■ Work order ■
Reproduce the entries that follow, exactly and in full.

*** Opening Material supplied ***

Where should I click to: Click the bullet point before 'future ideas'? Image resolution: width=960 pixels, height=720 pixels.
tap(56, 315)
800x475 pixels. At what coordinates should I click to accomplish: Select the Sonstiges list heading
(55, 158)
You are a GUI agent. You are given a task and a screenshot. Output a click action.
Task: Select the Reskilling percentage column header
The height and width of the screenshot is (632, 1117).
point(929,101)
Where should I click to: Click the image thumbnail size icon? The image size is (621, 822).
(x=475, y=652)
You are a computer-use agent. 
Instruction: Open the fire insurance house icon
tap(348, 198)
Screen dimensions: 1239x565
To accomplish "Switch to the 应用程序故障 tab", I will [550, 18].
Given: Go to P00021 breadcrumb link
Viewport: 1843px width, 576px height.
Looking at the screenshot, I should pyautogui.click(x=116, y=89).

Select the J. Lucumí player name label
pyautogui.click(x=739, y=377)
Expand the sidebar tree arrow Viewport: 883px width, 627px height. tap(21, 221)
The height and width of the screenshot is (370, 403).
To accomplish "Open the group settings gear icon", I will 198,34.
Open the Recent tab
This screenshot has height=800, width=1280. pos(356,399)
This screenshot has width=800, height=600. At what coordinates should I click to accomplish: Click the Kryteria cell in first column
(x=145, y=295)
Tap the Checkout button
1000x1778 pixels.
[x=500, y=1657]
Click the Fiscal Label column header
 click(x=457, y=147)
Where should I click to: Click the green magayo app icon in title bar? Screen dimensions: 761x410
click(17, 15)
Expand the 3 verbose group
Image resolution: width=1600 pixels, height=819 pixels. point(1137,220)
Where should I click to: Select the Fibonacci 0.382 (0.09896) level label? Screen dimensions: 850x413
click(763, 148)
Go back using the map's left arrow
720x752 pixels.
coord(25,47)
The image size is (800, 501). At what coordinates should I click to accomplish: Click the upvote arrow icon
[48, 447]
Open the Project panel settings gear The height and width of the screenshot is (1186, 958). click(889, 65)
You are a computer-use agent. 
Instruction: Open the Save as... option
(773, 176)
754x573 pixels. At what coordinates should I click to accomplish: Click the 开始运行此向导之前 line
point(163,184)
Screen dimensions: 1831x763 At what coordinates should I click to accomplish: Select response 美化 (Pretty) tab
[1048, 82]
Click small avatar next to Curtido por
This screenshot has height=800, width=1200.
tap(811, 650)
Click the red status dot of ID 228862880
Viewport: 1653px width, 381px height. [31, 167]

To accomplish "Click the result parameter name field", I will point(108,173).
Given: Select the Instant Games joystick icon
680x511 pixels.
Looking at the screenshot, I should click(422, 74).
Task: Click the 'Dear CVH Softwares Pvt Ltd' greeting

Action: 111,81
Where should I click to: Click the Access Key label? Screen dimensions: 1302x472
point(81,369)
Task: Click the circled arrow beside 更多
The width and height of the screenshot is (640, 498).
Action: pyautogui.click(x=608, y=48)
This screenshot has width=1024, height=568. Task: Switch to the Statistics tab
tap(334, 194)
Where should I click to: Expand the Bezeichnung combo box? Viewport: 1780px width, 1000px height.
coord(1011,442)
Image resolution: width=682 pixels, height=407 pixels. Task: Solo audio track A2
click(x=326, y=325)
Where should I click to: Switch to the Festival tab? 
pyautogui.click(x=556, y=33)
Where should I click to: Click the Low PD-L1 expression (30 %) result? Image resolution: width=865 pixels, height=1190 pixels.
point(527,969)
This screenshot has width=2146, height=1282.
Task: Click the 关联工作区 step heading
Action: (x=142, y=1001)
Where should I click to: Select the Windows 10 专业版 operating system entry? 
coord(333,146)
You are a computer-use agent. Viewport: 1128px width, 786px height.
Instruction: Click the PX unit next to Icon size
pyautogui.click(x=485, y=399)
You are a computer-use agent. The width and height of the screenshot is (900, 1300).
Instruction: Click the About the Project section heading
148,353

*** Closing Material supplied ***

■ Answer to this task ■
Where should I click to: Click the bullet point before 'future ideas'? Image resolution: width=960 pixels, height=720 pixels.
tap(56, 315)
800x475 pixels. At what coordinates should I click to accomplish: Select the Sonstiges list heading
(55, 158)
You are a GUI agent. You are given a task and a screenshot. Output a click action.
Task: Select the Reskilling percentage column header
The height and width of the screenshot is (632, 1117).
point(929,101)
Where should I click to: Click the image thumbnail size icon? The image size is (621, 822).
(x=475, y=652)
You are a computer-use agent. 
Instruction: Open the fire insurance house icon
tap(348, 198)
Screen dimensions: 1239x565
To accomplish "Switch to the 应用程序故障 tab", I will [550, 18].
Given: Go to P00021 breadcrumb link
Viewport: 1843px width, 576px height.
Looking at the screenshot, I should pyautogui.click(x=116, y=89).

Select the J. Lucumí player name label
pyautogui.click(x=739, y=377)
Expand the sidebar tree arrow Viewport: 883px width, 627px height. tap(21, 221)
The height and width of the screenshot is (370, 403).
To accomplish "Open the group settings gear icon", I will 198,34.
Open the Recent tab
This screenshot has height=800, width=1280. pos(356,399)
This screenshot has width=800, height=600. At what coordinates should I click to accomplish: Click the Kryteria cell in first column
(x=145, y=295)
Tap the Checkout button
1000x1778 pixels.
[x=500, y=1657]
Click the Fiscal Label column header
 click(x=457, y=147)
Where should I click to: Click the green magayo app icon in title bar? Screen dimensions: 761x410
click(17, 15)
Expand the 3 verbose group
Image resolution: width=1600 pixels, height=819 pixels. point(1137,220)
Where should I click to: Select the Fibonacci 0.382 (0.09896) level label? Screen dimensions: 850x413
click(763, 148)
Go back using the map's left arrow
720x752 pixels.
coord(25,47)
The image size is (800, 501). At what coordinates should I click to accomplish: Click the upvote arrow icon
[48, 447]
Open the Project panel settings gear The height and width of the screenshot is (1186, 958). click(889, 65)
You are a computer-use agent. 
Instruction: Open the Save as... option
(773, 176)
754x573 pixels. At what coordinates should I click to accomplish: Click the 开始运行此向导之前 line
point(163,184)
Screen dimensions: 1831x763 At what coordinates should I click to accomplish: Select response 美化 (Pretty) tab
[1048, 82]
Click small avatar next to Curtido por
This screenshot has height=800, width=1200.
tap(811, 650)
Click the red status dot of ID 228862880
Viewport: 1653px width, 381px height. [31, 167]

To accomplish "Click the result parameter name field", I will point(108,173).
Given: Select the Instant Games joystick icon
680x511 pixels.
Looking at the screenshot, I should click(422, 74).
Task: Click the 'Dear CVH Softwares Pvt Ltd' greeting

Action: 111,81
Where should I click to: Click the Access Key label? Screen dimensions: 1302x472
point(81,369)
Task: Click the circled arrow beside 更多
The width and height of the screenshot is (640, 498).
Action: pyautogui.click(x=608, y=48)
This screenshot has width=1024, height=568. Task: Switch to the Statistics tab
tap(334, 194)
Where should I click to: Expand the Bezeichnung combo box? Viewport: 1780px width, 1000px height.
coord(1011,442)
Image resolution: width=682 pixels, height=407 pixels. Task: Solo audio track A2
click(x=326, y=325)
Where should I click to: Switch to the Festival tab? 
pyautogui.click(x=556, y=33)
Where should I click to: Click the Low PD-L1 expression (30 %) result? Image resolution: width=865 pixels, height=1190 pixels.
point(527,969)
This screenshot has width=2146, height=1282.
Task: Click the 关联工作区 step heading
Action: (x=142, y=1001)
Where should I click to: Select the Windows 10 专业版 operating system entry? 
coord(333,146)
You are a computer-use agent. Viewport: 1128px width, 786px height.
Instruction: Click the PX unit next to Icon size
pyautogui.click(x=485, y=399)
You are a computer-use agent. The width and height of the screenshot is (900, 1300).
Instruction: Click the About the Project section heading
148,353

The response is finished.